DATA SHOWN
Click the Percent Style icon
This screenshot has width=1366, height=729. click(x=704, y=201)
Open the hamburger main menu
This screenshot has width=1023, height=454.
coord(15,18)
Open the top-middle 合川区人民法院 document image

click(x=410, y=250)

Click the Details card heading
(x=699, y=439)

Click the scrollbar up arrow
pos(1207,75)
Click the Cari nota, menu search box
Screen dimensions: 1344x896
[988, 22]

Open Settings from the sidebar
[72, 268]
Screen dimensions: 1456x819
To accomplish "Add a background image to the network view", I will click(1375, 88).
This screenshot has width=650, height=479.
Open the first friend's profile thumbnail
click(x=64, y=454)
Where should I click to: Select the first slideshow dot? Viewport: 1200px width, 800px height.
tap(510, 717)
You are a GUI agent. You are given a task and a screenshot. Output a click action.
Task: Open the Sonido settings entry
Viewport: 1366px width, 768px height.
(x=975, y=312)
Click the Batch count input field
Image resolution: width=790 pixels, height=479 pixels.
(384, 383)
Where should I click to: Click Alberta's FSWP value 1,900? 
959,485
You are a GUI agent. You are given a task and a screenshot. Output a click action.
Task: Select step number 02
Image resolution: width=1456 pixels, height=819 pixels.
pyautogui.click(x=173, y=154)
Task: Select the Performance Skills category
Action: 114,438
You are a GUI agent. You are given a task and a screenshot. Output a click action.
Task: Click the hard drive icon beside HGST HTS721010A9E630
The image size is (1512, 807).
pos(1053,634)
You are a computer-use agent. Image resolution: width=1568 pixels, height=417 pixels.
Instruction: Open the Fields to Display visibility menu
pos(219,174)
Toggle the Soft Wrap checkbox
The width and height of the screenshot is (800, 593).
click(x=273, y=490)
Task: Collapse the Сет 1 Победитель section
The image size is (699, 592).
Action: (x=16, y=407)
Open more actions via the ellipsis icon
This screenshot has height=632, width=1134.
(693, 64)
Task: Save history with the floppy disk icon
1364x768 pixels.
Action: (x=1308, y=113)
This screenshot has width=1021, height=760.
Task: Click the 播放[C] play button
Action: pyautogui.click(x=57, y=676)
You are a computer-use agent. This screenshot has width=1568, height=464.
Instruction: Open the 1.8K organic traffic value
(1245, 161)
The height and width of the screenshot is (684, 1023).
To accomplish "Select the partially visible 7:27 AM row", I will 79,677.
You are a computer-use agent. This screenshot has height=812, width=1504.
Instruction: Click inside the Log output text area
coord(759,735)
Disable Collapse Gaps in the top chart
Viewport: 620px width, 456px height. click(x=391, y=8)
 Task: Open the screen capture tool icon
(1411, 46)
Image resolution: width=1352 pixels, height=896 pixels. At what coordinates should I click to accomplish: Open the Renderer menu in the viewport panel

STATED PROBLEM
Change every "computer-use agent" in the data above to "screen navigation agent", and reproduce the rest of the data without any other alteration.

TASK RESULT
Click the Percent Style icon
This screenshot has width=1366, height=729. click(x=704, y=201)
Open the hamburger main menu
This screenshot has width=1023, height=454.
coord(15,18)
Open the top-middle 合川区人民法院 document image

click(x=410, y=250)

Click the Details card heading
(x=699, y=439)

Click the scrollbar up arrow
pos(1207,75)
Click the Cari nota, menu search box
Screen dimensions: 1344x896
[988, 22]

Open Settings from the sidebar
[72, 268]
Screen dimensions: 1456x819
To accomplish "Add a background image to the network view", I will click(1375, 88).
This screenshot has width=650, height=479.
Open the first friend's profile thumbnail
click(x=64, y=454)
Where should I click to: Select the first slideshow dot? Viewport: 1200px width, 800px height.
tap(510, 717)
You are a GUI agent. You are given a task and a screenshot. Output a click action.
Task: Open the Sonido settings entry
Viewport: 1366px width, 768px height.
(x=975, y=312)
Click the Batch count input field
Image resolution: width=790 pixels, height=479 pixels.
(384, 383)
Where should I click to: Click Alberta's FSWP value 1,900? 
959,485
You are a GUI agent. You are given a task and a screenshot. Output a click action.
Task: Select step number 02
Image resolution: width=1456 pixels, height=819 pixels.
pyautogui.click(x=173, y=154)
Task: Select the Performance Skills category
Action: 114,438
You are a GUI agent. You are given a task and a screenshot. Output a click action.
Task: Click the hard drive icon beside HGST HTS721010A9E630
The image size is (1512, 807).
pos(1053,634)
You are a screen navigation agent. Image resolution: width=1568 pixels, height=417 pixels.
Instruction: Open the Fields to Display visibility menu
pos(219,174)
Toggle the Soft Wrap checkbox
The width and height of the screenshot is (800, 593).
click(x=273, y=490)
Task: Collapse the Сет 1 Победитель section
The image size is (699, 592).
Action: (x=16, y=407)
Open more actions via the ellipsis icon
This screenshot has height=632, width=1134.
(693, 64)
Task: Save history with the floppy disk icon
1364x768 pixels.
Action: (x=1308, y=113)
This screenshot has width=1021, height=760.
Task: Click the 播放[C] play button
Action: pyautogui.click(x=57, y=676)
You are a screen navigation agent. This screenshot has width=1568, height=464.
Instruction: Open the 1.8K organic traffic value
(1245, 161)
The height and width of the screenshot is (684, 1023).
To accomplish "Select the partially visible 7:27 AM row", I will 79,677.
You are a screen navigation agent. This screenshot has height=812, width=1504.
Instruction: Click inside the Log output text area
coord(759,735)
Disable Collapse Gaps in the top chart
Viewport: 620px width, 456px height. click(x=391, y=8)
 Task: Open the screen capture tool icon
(1411, 46)
Image resolution: width=1352 pixels, height=896 pixels. At what coordinates should I click to accomplish: Open the Renderer menu in the viewport panel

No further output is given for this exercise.